In 1981, nearly 40 years before he became a ubiquitous media presence during the onset of COVID-19, Dr. Anthony Fauci of the National Institute of Allergy and Infectious Diseases learned of a strange new sickness within the gay community. He plunged himself into the research of HIV/AIDS despite a lack of bureaucratic support, taking the important step of allowing dying patients to try experimental drugs that were still being tested in trials. Later, after effective but costly therapies had been developed, he spearheaded the President’s Emergency Plan for AIDS Relief under Bush to bring treatments to developing countries. While there remains no cure, Dr.

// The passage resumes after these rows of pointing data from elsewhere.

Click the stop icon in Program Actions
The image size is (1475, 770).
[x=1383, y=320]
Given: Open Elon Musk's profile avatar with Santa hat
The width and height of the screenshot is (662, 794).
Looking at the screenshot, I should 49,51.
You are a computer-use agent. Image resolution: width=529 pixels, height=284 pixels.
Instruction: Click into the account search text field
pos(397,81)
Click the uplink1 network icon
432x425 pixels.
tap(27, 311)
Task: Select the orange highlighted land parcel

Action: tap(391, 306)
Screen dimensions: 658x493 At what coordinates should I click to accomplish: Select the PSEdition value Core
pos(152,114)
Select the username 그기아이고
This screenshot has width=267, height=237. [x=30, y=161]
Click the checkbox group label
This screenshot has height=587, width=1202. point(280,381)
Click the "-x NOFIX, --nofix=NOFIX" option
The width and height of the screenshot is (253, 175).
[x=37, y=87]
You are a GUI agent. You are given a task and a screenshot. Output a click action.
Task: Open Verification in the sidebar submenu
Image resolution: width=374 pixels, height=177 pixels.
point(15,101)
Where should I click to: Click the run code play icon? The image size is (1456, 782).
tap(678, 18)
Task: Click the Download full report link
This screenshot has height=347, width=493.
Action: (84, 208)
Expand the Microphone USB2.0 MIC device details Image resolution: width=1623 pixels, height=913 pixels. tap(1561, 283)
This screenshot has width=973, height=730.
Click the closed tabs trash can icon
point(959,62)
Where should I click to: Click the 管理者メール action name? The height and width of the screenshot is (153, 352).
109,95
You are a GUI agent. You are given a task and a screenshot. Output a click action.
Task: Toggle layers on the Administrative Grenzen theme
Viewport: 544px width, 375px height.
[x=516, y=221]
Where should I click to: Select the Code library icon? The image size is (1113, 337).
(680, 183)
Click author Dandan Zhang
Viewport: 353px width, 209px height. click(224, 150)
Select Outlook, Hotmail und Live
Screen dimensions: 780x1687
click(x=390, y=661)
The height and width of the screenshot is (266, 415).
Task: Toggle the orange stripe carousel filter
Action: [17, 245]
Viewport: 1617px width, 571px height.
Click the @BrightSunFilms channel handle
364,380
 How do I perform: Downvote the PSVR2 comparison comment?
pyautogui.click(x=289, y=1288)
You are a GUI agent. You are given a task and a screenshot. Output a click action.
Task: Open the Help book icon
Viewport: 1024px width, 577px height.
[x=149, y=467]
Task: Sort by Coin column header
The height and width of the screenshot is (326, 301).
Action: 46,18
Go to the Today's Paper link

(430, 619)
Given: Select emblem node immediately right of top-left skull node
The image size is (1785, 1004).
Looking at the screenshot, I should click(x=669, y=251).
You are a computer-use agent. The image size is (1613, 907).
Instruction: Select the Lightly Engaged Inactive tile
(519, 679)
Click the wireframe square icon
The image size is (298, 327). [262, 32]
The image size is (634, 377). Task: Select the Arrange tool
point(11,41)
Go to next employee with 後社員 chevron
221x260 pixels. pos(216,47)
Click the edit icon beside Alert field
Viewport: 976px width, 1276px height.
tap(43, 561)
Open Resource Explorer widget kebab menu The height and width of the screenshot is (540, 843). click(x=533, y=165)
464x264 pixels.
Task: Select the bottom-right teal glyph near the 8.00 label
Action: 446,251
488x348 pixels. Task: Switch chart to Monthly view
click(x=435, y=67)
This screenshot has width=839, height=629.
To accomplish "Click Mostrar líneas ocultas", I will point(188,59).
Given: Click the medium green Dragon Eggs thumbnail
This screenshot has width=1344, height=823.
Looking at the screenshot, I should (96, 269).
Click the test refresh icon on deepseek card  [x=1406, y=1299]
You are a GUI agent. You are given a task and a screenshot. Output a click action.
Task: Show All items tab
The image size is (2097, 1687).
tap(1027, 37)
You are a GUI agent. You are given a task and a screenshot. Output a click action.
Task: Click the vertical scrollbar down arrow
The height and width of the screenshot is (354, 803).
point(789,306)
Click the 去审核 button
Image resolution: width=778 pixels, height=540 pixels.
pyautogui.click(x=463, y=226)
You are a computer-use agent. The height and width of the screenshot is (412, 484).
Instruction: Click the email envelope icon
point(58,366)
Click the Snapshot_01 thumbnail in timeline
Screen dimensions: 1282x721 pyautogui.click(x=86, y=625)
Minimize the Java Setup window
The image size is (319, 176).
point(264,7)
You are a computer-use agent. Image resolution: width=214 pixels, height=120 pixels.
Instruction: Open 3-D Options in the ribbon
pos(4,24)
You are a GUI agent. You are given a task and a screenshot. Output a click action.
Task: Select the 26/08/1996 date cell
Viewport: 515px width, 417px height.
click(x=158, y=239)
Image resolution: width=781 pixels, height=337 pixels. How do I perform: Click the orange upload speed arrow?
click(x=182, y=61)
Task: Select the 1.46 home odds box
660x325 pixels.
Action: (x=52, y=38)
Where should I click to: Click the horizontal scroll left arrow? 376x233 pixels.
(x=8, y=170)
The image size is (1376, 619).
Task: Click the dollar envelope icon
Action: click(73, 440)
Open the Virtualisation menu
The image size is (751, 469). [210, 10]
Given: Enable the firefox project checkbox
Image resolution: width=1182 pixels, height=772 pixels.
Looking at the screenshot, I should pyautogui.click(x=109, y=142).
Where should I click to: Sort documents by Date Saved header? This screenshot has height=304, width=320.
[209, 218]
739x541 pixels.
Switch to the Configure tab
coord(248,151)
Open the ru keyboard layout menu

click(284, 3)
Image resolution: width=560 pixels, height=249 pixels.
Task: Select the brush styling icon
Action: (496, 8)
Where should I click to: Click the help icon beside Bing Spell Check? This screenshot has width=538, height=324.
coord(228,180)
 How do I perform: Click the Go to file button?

Fauci’s work has transformed the outlook for millions afflicted with what was once akin to a death sentence.

Antonin Scalia

The first Italian American named to the United States Supreme Court, Antonin Scalia was a giant of the conservative movement that took shape during the Reagan administration. Scalia changed history by the very nature of his position, from his vote to end the 2000 presidential recount that handed the election to George W. Bush to his determination that the Second Amendment protected an individual’s right to bear arms. He also made his mark as a champion of originalism, his biting arguments and dissensions drawing laughter as often as they raised the ire of colleagues. Even in death, the larger-than-life justice continued to move the cultural needle, with Senate Majority Leader Mitch McConnell famously refusing to fill his seat until the election of Republican President Donald Trump.